The receptacle 702 may have any suitable size and shape. Preferably, it is large enough to hold a quantity of water that will partially or completely submerge the UDP 506. The shape may also be selected to ensure that the UDP 506 is properly captured as it moves down the first barrel supply tube 154. For example, the receptacle 702 may block the crushing chamber 502 sufficiently that uncrushed UDP 506 is not possible to pass to the second barrel supply conduit 512.

The receptacle 702 is preferably configured to ultimately release UDP (or its residue) and water. For example, the receptacle 702 may be mounted on the pivot 704 and displaced at a predetermined time by a mechanism such as a solenoid, electric motor, or hydraulic piston. The receptacle 702 and pivot 704 may also be mounted in such a way that when the volume of liquid reaches a certain level, the centroid moves to cause the receptacle 702 to tilt, which automatically tilts.

The receptacle 702 as described in this embodiment may also be used in conjunction with a mechanical crushing tool. For example, the nozzle 508 may be replaced by a needle 602 or the like as described with respect to fig. 6. As another example, the receptacle 702 may have a spike or knife extending therefrom to facilitate the piercing of the UDP pouch as it falls into the receptacle 702. Other alternatives and modifications will be apparent to those of ordinary skill in the art in view of this disclosure.

Fig. 8 shows another embodiment of a laundry washing machine 800 having a mechanical breaking mechanism. In this case, at least a portion of the space 802 between the inner wall of the tub 104 and the outer wall of the drum 106 includes a narrow region sized to be smaller than the desired size of the UDP 506. When the drum 106 rotates, as shown by the arrow in fig. 8, the UDP 506 is dragged into a narrow area of the space 802 where the UDP 506 is compressed and torn in contact with the tub 104 and the drum 106. The narrowed portion may be formed by the cylindrical walls of the tub 104 and the drum 106, or may be formed by (or include) one or more protrusions 804. The protrusions 804 may extend from the tub 104 toward an outer wall of the rotatable drum 106 and/or from the drum 106 toward an inner wall of the tub 104. These protrusions may comprise simple ridges or they may have sharp edges or tips that help to break the UDP 506 open. The specific size of the stenosis region may vary depending on the desired size of the UDP used with the machine, and if a plurality of different types of UDP are used, the stenosis region is preferably selected to be less than the minimum UDP size.

Fig. 8 also shows an example of a secondary load port 806 that may also be used with other embodiments described herein.

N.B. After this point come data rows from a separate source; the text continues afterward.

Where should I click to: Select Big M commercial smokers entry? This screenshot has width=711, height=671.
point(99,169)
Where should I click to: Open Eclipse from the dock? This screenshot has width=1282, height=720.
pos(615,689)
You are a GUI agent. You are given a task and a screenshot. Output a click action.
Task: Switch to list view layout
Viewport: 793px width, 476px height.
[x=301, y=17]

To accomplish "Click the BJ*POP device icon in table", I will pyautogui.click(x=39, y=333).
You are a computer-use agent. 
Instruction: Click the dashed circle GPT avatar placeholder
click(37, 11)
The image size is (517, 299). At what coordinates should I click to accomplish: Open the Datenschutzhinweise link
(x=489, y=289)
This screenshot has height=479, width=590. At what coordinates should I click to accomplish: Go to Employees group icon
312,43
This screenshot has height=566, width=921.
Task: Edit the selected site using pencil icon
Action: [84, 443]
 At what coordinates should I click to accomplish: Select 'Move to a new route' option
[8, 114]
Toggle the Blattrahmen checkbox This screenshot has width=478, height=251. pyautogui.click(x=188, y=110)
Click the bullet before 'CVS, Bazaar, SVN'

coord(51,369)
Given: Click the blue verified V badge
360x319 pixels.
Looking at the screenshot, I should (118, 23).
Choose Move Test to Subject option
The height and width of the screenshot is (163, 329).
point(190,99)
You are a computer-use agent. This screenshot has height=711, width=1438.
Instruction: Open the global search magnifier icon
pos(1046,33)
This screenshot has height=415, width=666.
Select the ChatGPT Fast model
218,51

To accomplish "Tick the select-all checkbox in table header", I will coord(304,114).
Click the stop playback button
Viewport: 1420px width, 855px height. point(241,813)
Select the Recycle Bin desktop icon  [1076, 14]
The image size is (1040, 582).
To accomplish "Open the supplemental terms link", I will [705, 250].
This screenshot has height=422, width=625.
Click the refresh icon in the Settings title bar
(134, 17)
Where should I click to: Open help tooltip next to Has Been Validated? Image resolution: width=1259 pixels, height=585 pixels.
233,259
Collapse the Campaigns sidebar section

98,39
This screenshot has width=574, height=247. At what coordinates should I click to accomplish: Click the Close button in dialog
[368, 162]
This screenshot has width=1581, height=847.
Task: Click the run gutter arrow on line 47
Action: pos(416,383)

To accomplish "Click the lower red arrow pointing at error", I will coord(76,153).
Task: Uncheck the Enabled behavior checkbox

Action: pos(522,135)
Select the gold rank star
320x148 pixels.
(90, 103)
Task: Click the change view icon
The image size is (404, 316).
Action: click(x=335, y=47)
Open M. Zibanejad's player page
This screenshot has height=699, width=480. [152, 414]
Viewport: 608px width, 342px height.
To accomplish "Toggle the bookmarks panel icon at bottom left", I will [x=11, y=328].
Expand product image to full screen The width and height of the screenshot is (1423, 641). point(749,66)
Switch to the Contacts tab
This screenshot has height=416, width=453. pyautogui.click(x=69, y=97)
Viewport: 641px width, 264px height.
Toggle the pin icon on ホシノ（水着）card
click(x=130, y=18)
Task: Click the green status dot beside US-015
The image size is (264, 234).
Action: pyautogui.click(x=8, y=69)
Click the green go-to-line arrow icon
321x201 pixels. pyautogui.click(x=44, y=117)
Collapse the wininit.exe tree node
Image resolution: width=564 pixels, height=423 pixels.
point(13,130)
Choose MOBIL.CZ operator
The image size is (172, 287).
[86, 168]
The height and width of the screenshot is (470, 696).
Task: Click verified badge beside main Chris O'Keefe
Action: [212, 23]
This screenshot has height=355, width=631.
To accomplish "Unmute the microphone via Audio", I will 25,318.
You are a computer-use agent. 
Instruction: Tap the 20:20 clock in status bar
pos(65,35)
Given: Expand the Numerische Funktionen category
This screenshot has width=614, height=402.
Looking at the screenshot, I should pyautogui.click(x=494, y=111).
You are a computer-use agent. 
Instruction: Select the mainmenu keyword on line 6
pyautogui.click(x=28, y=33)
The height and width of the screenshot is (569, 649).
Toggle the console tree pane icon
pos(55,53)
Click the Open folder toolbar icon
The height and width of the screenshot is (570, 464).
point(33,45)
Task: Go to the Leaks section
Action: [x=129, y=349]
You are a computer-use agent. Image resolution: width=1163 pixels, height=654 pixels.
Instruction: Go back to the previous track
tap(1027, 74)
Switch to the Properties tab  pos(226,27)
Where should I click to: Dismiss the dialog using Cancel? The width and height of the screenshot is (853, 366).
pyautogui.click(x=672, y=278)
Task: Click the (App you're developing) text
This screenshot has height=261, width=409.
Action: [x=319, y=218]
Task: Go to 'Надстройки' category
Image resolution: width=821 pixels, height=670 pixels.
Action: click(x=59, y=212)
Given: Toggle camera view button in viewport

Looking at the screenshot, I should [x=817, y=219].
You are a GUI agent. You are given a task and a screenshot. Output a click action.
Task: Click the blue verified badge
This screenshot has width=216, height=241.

The auxiliary load port 806 provides a separate access point for adding UDP 506 to the laundry machine 800. In this example, the auxiliary load port 806 includes a sliding drawer receptacle that intersects the drum supply tube 124 between the additive loading and supply system 114 and the drum 104. The drawer may be opened to receive the UDP 506 and then closed to deposit the UDP 506 into the drum supply tube 124. In another example (not shown), the auxiliary load port 806 may include a fixed receptacle that is accessible through an openable door or cover that passes through a side or top wall of the machine. Other alternatives and modifications will be apparent to those of ordinary skill in the art in view of this disclosure.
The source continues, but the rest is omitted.